Von seinen Werken seien noch besonders »Das Leben der Vögel«, das er selbst für sein bestes Buch hielt, und zwei Bände »Gefangene Vögel« erwähnt, sein eigentliches Lebenswerk ist aber das »Illustrierte Tierleben«, das 1863 in erster Auflage zu erscheinen begann, ein Werk, um das uns alle Völker beneiden, denn es ist einzig in seiner Art.
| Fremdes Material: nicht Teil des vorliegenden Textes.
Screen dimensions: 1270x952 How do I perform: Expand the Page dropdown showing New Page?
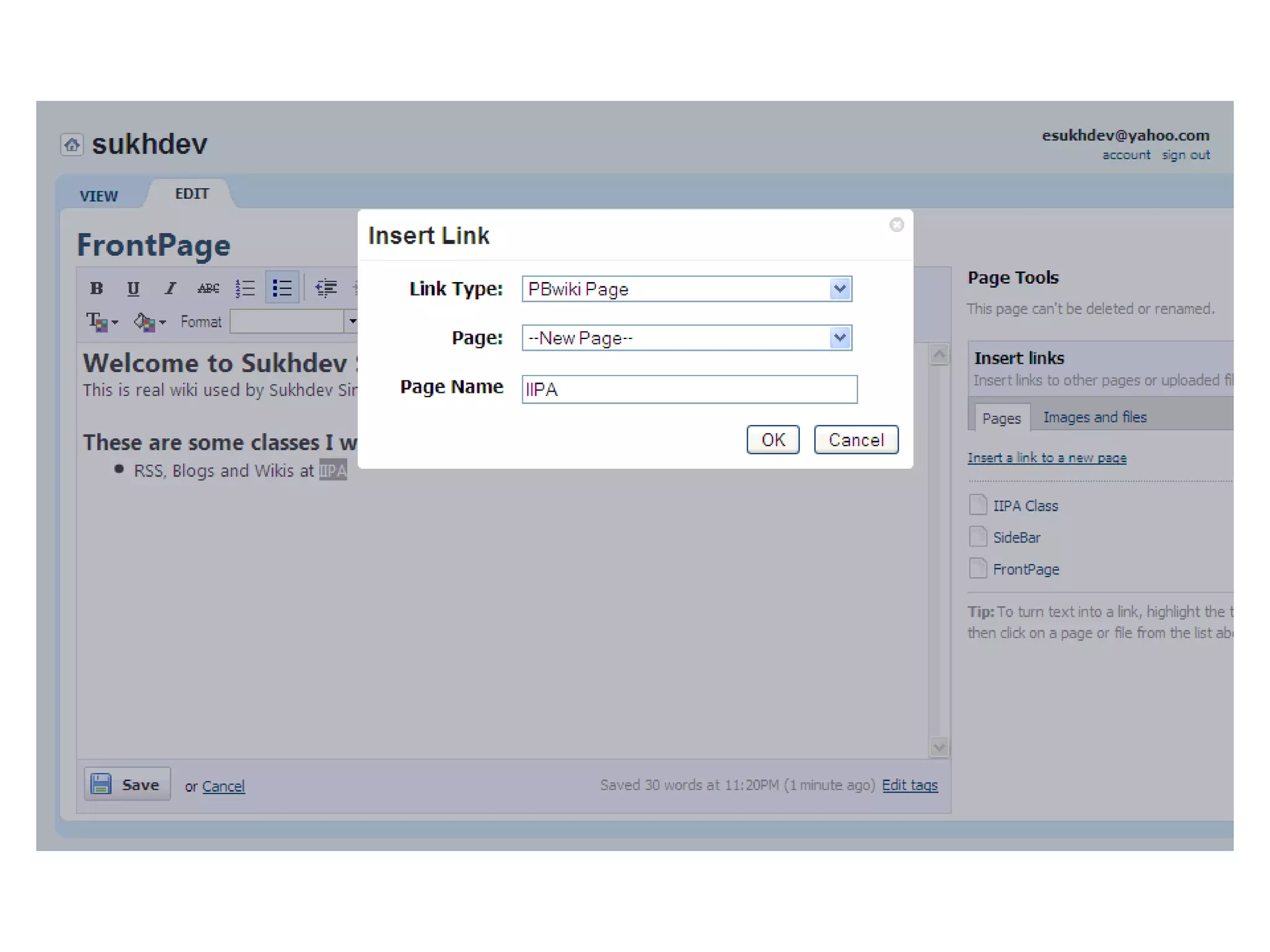pyautogui.click(x=840, y=338)

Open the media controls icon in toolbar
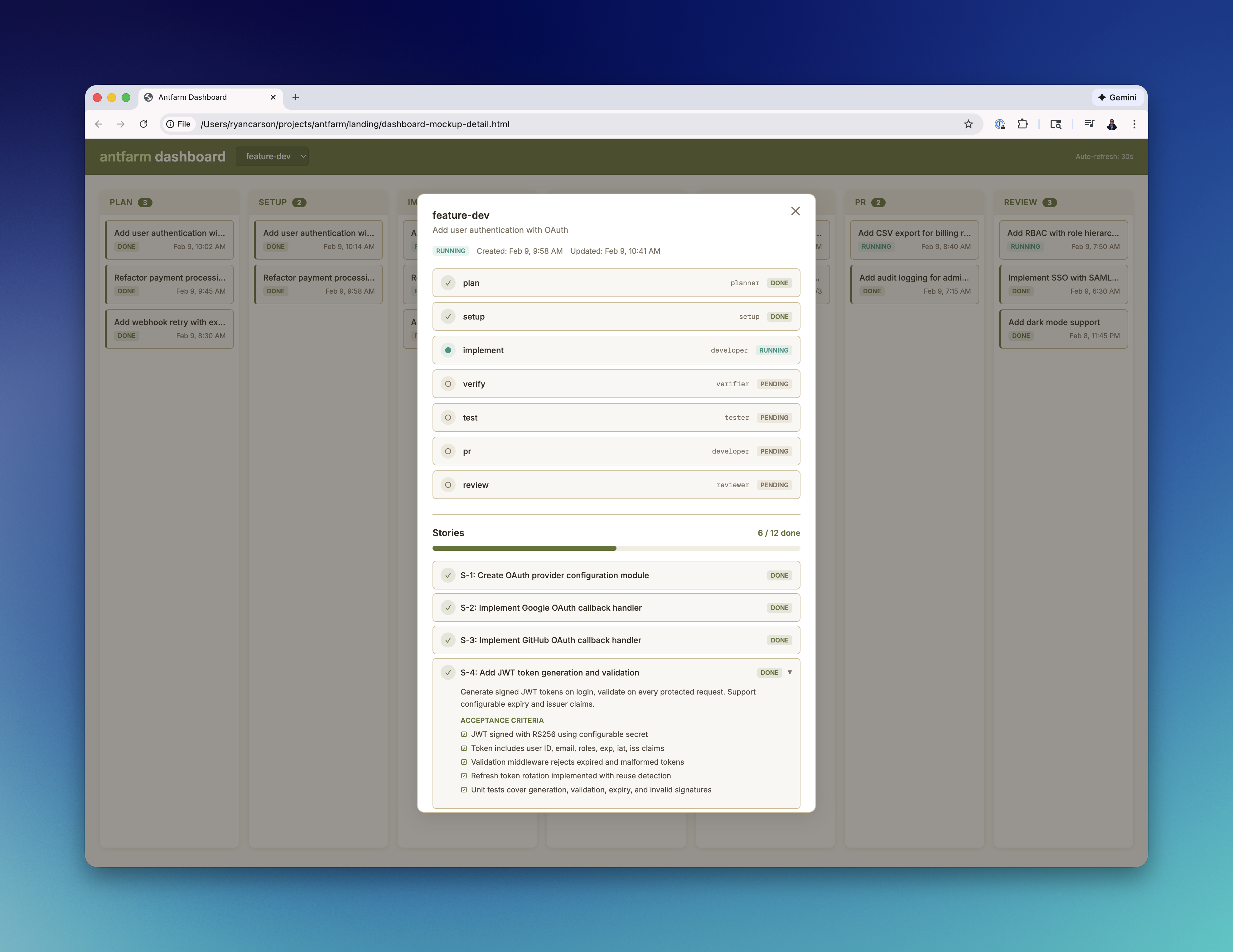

Es hat die Tierkunde, die bis dahin ausschließlich von nüchternen Fachgelehrten in der trockensten und langweiligsten Weise behandelt wurde, mit einem Schlage volkstümlich gemacht und dem deutschen Volk die altgermanische Liebe zum Tier neu erweckt. Mit diesen umfangreichen Länden wurde zum erstenmal die Tierbiologie der Systematik und Anatomie ebenbürtig, und wenn heute gerade die Runde vom lebenden Tier eine hervorragende Rolle spielt, so ist das zweifellos in erster Linie auf Brehms unsterbliches Werk zurückzuführen.

Brehm, der nur 55 Jahre alt geworden ist, war in den Jahren seiner Blüte eine männlich schöne, schlanke und doch kraftvoll gewachsene Erscheinung. Die hohe, breite Stirn, die stark entwickelte Adlernase, der starke Vollbart und das reiche, zurückgestrichene Haupthaar gaben seiner Erscheinung etwas Apostelartiges, und ein Apostel der Tierkunde ist er ja auch gewesen. Sein Charakter war von männlicher Festigkeit, die bisweilen bis zur Schroffheit gesteigert werden konnte, aber trotzdem liebenswürdig, den Freunden gegenüber stets hilfsbereit und von unerschütterlicher Treue. Ein gewisses Selbstbewußtsein vereinigte sich mit größter Anspruchslosigkeit und Bescheidenheit.